The retail giant debuted the first of five new tractors powered by a Cummins-built compressed natural gas (CNG) engine on April 18. A CNG engine is designed to provide similar performance and range to a diesel engine, but run quieter and offer lower maintenance costs, according to the manufacturer.
The tractor made its inaugural trip from Indiana to California last month and refueled at three Chevron stations and three network sites, which offer CNG, along the way.
The introduction of CNG trucks into its fleet is part of a broader effort by Walmart to achieve zero emissions across its global operations by 2040.
Renewable natural gas is produced when biomethane from decomposing organic matter or landfill waste is captured and processed into natural gas.
The process aims to make use of methane gas, which is 25 times worse than carbon dioxide at trapping heat within the atmosphere and contributing to climate change when uncaptured and non-processed, according to Walmart.
A small but growing role for ‘the most mature, least disruptive’ alternative fuel
“We are testing and trialing many different alternatives to reach our zero emissions goal by 2040,” Walmart spokesperson Cherry Evans said in an email.
Amid a spurt of advancements in the development of alternative fuels, Cummins is pushing to create a place for CNG fuel in the trucking industry.
Cummins’ engine used in Walmart’s new tractor is its first 15-liter natural gas motor designed as a heavy-duty, line-haul solution for North America. Cummins will put the engine into full production next year, according to spokesperson Chris Vanasdalan.
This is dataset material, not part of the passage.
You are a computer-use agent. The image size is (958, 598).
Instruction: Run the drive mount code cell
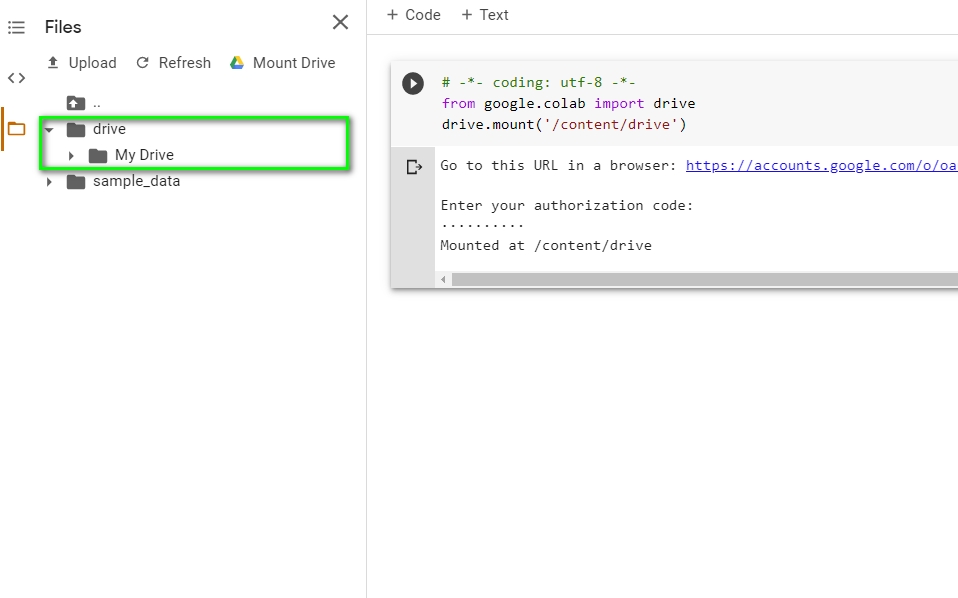point(413,83)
The engine maker expects to deliver 25 engine test units across 16 fleets this year.
For the Walmart partnership, the CNG engine and fuel storage system were installed in a standard-diesel Freightliner Cascadia 126 truck provided by the retailer, Vanasdalan added.
Cummins’ work with Walmart coincides with its Destination Zero strategy, which includes a target to cut emissions from newly sold products by 25% by 2030, with the ultimate goal of achieving zero emissions by 2050.
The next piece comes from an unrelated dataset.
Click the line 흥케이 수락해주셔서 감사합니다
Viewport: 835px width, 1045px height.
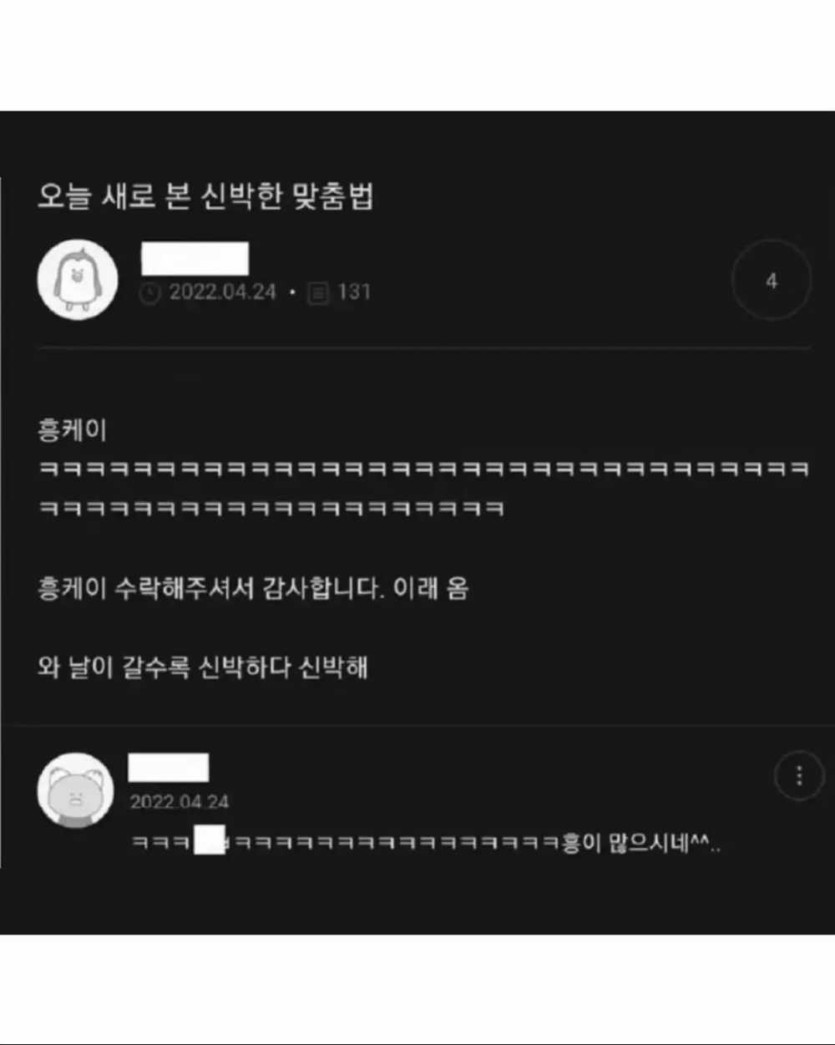211,588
“Our customers need the right tools for their work, but those tools need to be reliable, efficient, cost-effective, sustainable, and scalable,” Vanasdalan said. “Our Destination Zero strategy focuses on new powertrains including advanced diesel, natural gas, hydrogen engines, hybrids, battery electric, and fuel cells along with an increased use of low-carbon fuels and renewable electricity and related infrastructure.”
Natural gas powertrains represent a small portion of the North American truck market, but interest in the technology has increased over the past year due to their financial and environmental benefits, he added.
Werner Enterprises announced April 25 it will be testing the same engine from Cummins as part of the carrier’s efforts to reduce its carbon emissions 55% by 2035.
CNG has a competitive edge over other emerging fuel sources and electric vehicles because it’s been commercially available for decades, with an established national network of fueling sites.
“It’s fair to say that natural gas is the most mature, least disruptive alternative fuel technology available today,” Vanasdalan said.